Once you have chosen a name for your business, you will need to check if it’s trademarked or currently in use. Search the federal database of the U.S. Patent and Trademark Office. You should also run a series of searches with Google and other search engines for your desired business name to make sure there isn’t another company already using your name. Then, you will need to register it with your county or state office. Also, don’t forget to register your domain name once you have selected your business name. Your website address should be the same as your business name.

Licenses and Permits

For a list of licenses and permits, go to the Small Business Administration (SBA) website. The SBA has compiled state-by-state information on small-business registration and license and permit information. Also, obtain a tax/employer identification number from the IRS.

Accounting System

An accounting system is necessary in order to create and manage your budget, track your actual results, set your rates, conduct business with others, and file your taxes. You can set up your accounting system yourself or hire an accountant to take away some of the guesswork. This should include opening a business checking account. Also, understand employer regulations such as new-hire reporting, employer corporate and payroll tax responsibilities, minimum-wage laws, workers’ comp, unemployment insurance, and health-insurance laws.

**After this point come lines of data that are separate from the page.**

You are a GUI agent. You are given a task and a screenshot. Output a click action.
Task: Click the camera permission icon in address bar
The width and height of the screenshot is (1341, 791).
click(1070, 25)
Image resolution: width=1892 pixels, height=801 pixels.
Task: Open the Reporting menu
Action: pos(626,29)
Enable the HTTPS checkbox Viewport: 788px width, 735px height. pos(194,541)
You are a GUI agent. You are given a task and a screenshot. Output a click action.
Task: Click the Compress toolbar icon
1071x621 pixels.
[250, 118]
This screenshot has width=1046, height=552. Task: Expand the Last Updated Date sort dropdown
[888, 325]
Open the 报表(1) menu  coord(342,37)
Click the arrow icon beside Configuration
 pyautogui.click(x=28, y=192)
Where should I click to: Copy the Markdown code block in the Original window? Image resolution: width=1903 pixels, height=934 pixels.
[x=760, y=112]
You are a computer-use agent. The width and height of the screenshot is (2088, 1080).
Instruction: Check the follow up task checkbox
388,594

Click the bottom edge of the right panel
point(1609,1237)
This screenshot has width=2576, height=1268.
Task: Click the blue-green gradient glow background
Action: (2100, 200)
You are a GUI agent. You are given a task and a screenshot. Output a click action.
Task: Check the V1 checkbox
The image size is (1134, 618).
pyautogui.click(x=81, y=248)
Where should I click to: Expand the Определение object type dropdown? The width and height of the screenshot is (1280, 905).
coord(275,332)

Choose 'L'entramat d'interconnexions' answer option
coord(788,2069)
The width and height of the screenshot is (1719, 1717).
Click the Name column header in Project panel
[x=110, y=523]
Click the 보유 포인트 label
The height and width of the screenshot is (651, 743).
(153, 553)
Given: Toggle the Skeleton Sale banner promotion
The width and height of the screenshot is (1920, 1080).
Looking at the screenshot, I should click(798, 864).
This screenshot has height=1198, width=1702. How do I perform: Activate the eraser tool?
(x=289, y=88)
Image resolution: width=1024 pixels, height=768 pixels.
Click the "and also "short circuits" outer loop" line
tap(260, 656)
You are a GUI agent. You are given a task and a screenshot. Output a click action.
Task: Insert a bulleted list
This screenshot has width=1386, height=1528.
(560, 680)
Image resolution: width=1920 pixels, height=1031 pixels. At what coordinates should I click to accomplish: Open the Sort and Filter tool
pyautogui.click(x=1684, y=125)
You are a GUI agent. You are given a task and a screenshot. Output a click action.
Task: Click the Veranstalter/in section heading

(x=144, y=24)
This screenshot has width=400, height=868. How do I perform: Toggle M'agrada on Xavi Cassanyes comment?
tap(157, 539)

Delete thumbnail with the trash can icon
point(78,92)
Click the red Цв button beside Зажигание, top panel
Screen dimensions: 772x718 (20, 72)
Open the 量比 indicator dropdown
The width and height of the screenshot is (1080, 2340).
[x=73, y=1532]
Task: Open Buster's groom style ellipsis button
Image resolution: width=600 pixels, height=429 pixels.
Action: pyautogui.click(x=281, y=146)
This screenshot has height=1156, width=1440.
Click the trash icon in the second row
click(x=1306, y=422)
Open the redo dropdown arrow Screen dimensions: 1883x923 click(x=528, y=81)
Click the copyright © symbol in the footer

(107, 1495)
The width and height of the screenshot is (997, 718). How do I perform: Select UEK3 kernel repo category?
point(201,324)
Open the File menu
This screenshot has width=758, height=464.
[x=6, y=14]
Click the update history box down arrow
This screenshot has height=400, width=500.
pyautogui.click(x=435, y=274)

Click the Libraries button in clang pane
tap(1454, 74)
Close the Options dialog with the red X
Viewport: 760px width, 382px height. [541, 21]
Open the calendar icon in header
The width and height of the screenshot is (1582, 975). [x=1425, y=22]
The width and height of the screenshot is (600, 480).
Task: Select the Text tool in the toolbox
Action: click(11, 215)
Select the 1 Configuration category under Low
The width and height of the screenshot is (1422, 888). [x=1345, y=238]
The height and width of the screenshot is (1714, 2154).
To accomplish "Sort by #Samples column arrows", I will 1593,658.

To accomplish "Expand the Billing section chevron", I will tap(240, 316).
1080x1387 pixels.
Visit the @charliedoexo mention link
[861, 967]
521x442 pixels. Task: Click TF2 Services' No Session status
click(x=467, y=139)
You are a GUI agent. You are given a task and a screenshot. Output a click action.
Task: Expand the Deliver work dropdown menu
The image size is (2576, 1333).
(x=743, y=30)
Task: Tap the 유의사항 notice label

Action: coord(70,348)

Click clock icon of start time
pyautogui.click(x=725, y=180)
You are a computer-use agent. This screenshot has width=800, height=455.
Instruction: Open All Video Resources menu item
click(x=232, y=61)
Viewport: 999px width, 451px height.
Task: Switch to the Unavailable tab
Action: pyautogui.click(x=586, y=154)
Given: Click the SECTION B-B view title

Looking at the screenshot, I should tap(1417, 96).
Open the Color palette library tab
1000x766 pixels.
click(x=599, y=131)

Lastly, get training and have a support network, which may include family, friends, colleagues, a mentor, a coach, and anyone else who can help you navigate roadblocks and be a successful entrepreneur. When you have an effective support system in place, you will find that you have a cheerleader, consultant, moral support, and even a devil’s advocate when necessary. Continually review and update your business plan and question its key assumptions by using a SWOT (strengths, weaknesses, opportunities, and threats) analysis of the business.